Upon investigation, we were stunned to find that the formula we use to calculate how many bars of signal strength to display is totally wrong. Our formula, in many instances, mistakenly displays 2 more bars than it should for a given signal strength. For example, we sometimes display 4 bars when we should be displaying as few as 2 bars. Users observing a drop of several bars when they grip their iPhone in a certain way are most likely in an area with very weak signal strength, but they don’t know it because we are erroneously displaying 4 or 5 bars. Their big drop in bars is because their high bars were never real in the first place.
Yup. Seems the same reason that one Mars-bound robot mission augured into a planet, or the reason the stock market dropped 1000 points in a minute, made it past Apple quality control and into the market this release. Added to that is a tinge of “it’s your fault”.
We will issue a free software update within a few weeks that incorporates the corrected formula. Since this mistake has been present since the original iPhone, this software update will also be available for the iPhone 3GS and iPhone 3G.
Wait, make that ALL releases… for the last couple of years. Well, thanks for fixing that now.
So what does Apple’s explanation tell us?
Maybe Apple is poor at engineering, testing and quality control. They didn’t realize for 3 years that the phone function of their phone wasn’t performing as the screen proclaimed. I spent the last year cursing Apple, AT&T, Jesus, nature, myself, my cat for walking too close, the wind, the lack of wind… any pattern I could find that would explain why I would go from 5 bars to dropped call every minute during a conversation. Turns out I lived in a fallout shelter, but the imagineers who imagineered the # of bars display were giving me shotty data.

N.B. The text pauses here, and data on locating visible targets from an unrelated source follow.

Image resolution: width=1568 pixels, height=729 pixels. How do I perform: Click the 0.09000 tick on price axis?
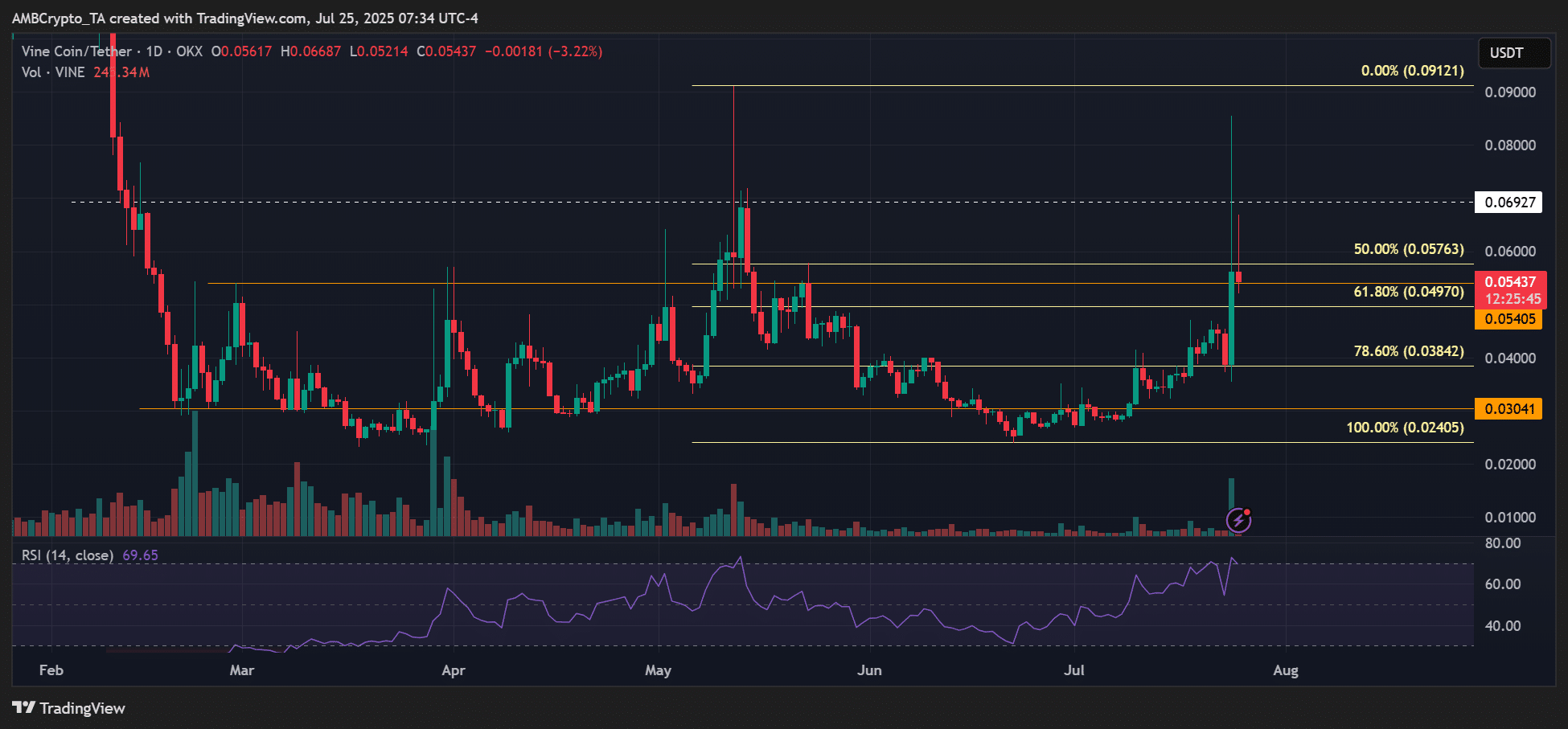coord(1509,92)

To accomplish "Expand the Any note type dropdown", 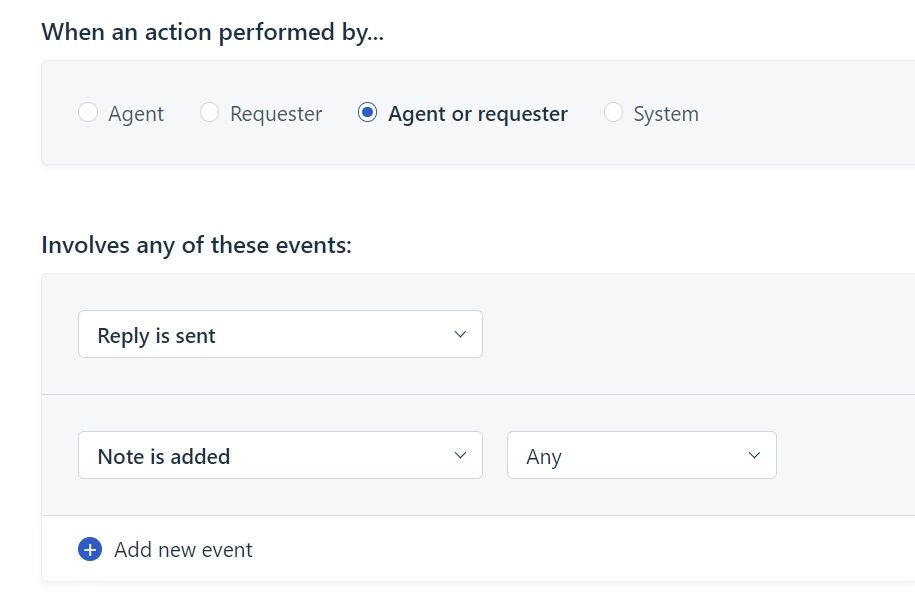I will tap(641, 456).
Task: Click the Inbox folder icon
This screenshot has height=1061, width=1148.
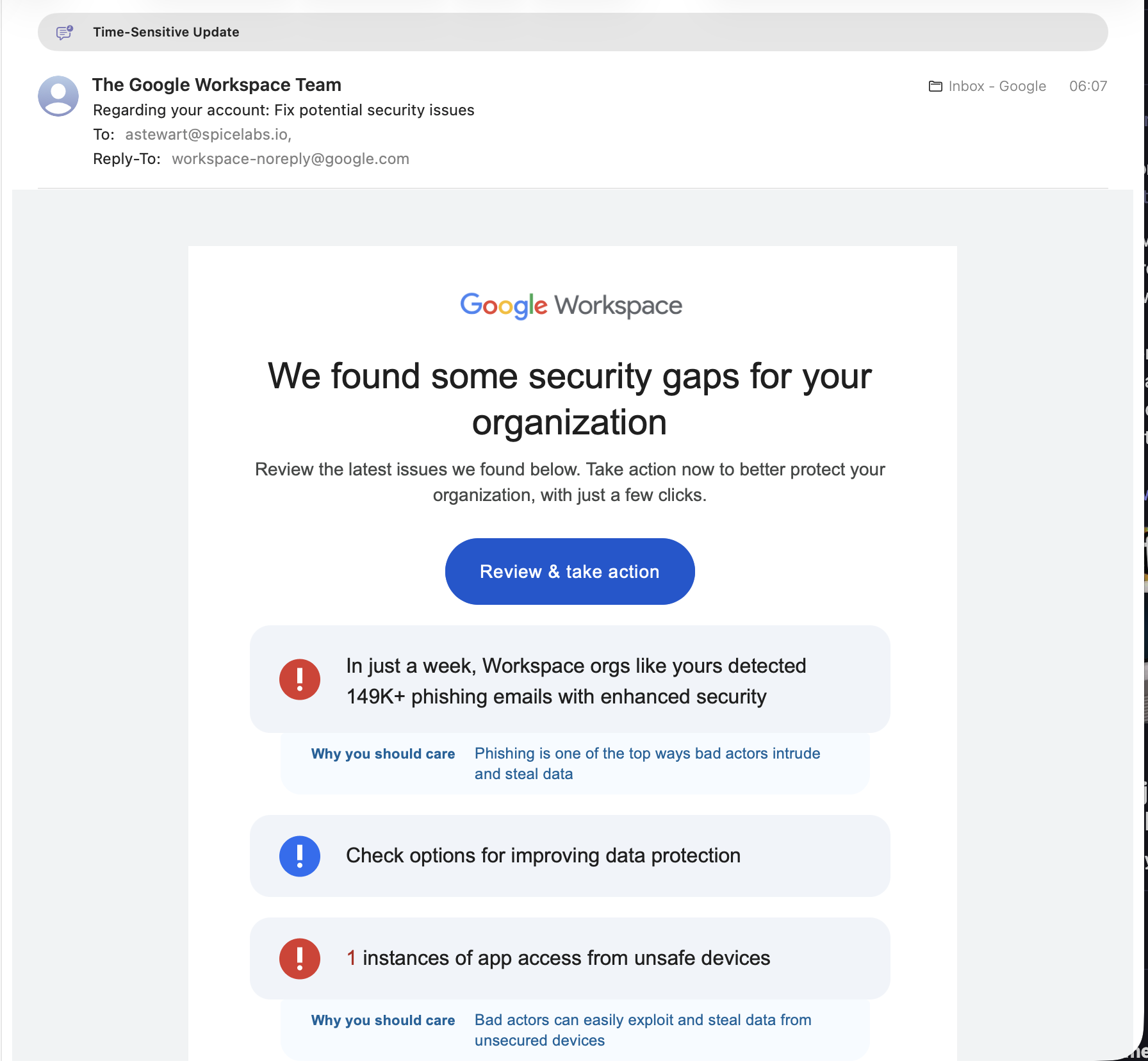Action: pyautogui.click(x=935, y=86)

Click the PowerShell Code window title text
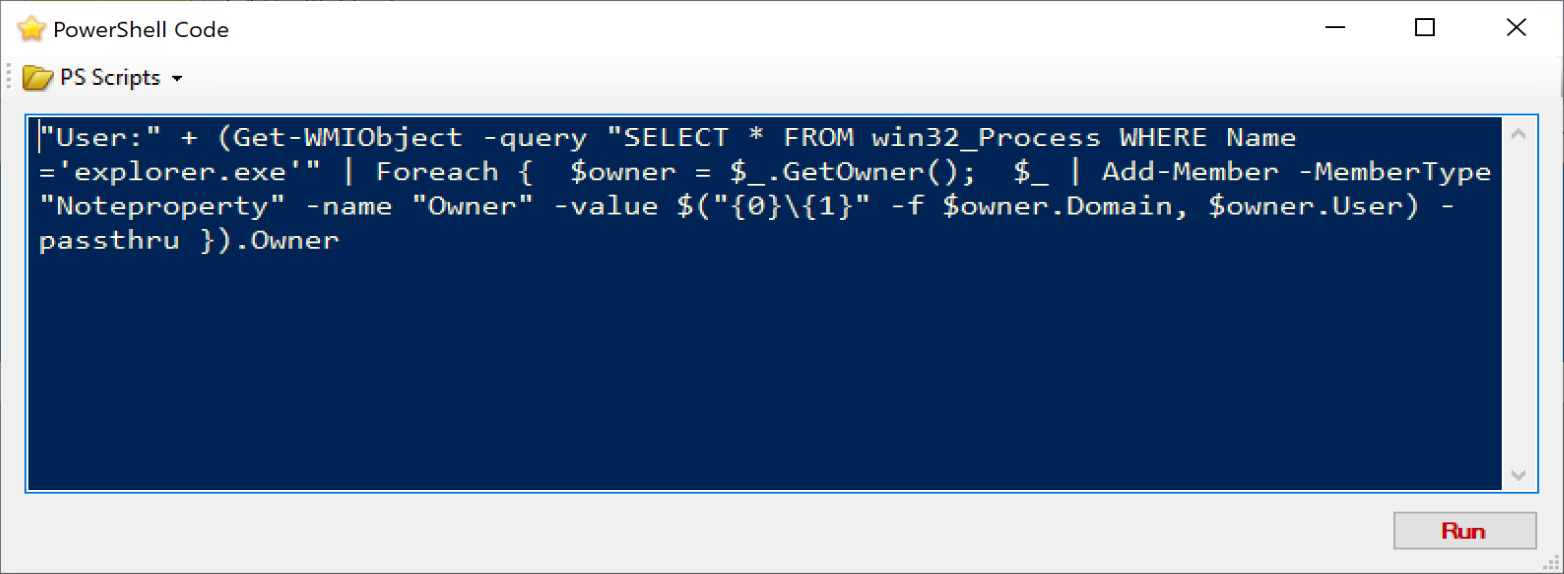pyautogui.click(x=142, y=30)
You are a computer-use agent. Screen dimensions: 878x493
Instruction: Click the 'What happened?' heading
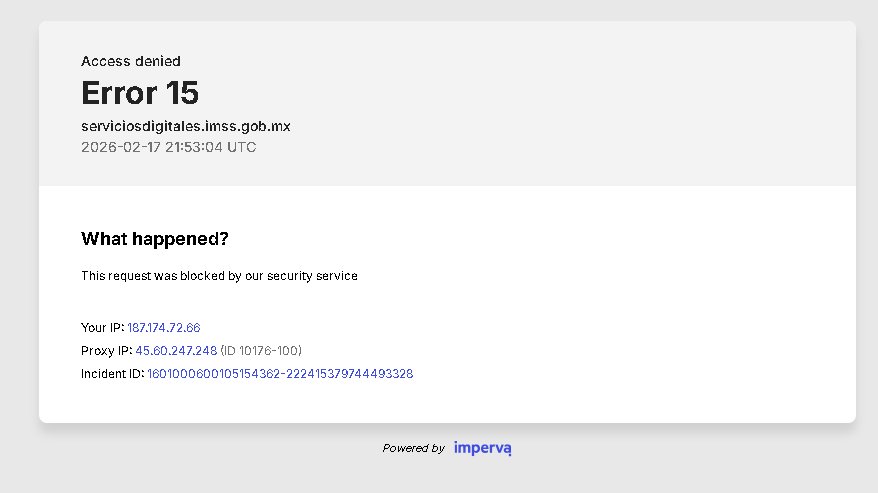[x=155, y=239]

So, was Apple really just grossly negligent in its assessment of signal strength, or was it protecting its ill-advised exclusivity deal with AT&T when the carrier was unable to support the heavy load?
Never ascribe to malice that which is adequately explained by incompetence.
- Napolean, 1800… or so
I’d like to believe that Apple didn’t deliberately doctor the bars to make me feel like AT&T was doing a better job than it really was upholding their end of an exclusive data contract. But, the corollary to this quote, in this case, should probably be:
Never underestimate the willingness of the vested to overlook incompetence when it works to their advantage.
- Brett, just now
I’m not sure if I can take the “Whoops, we got the algorithm wrong… it’s very complicated and technical, don’t worry we fixed it now” excuse as full forgiveness. It’s well played spin, probably to be eaten up by most of their existing and potential customers. They make compelling products; quite pretty and well loved.
I’ve had a bit of a love-hate relationship with Apple over the last year. I have an iPhone 3G and a used MacBook Pro (which you’re experiencing right now). They have their awesome points, and their glaring pitfalls.
The aesthetic part is pretty on the outside, but on closer inspection, it’s typically a jumble of hastily-wrapped parts basically performing their function long enough to make the user happy. I could cite several examples of this in specificity, ranging from attempting to do iPhone programming in Objective C, to the impenetrable iTunes interface, to watching my friend attempt to replace a drive in an MacBook, to repeatedly trying to make a phone call to my parents, to the ever-slowening of the iPhone OS, to the computer I’m typing on right now…
Those lines on the screen are always there, but move every time I type a letter. It’s apparently one of many known issues with the MacBook Pro laptops of that generation. There are sites and forums dedicated to cataloging these kinds of problems. Even though it’s on a heat-dissipating pad, it’s burning my hands and creating artifacts from the heat-fatigued GPU. Worse, my iPhone 3G suddenly refuses to join any WiFi network, thus forcing me to burden AT&T’s already stretched 3G antennas beyond their abilities.
I’m not sure where I land here. From a design standpoint, they make a really nice box. It basically does what I need it to do most of the time. Stray one bit from that, or just wait long enough for the components to fall apart, and you’re just boned.
60% of the time it works, every time.
Full disclosure: I’m a Microsoft employee, currently doing some work in the mobile space, though my thoughts here are completely divorced from any and all Microsoft activities, statements, positions, gambles, Kins, cats, or bacons. I’m paid by them for my engineering expertise, though not endorsed to opine on the state of the industry.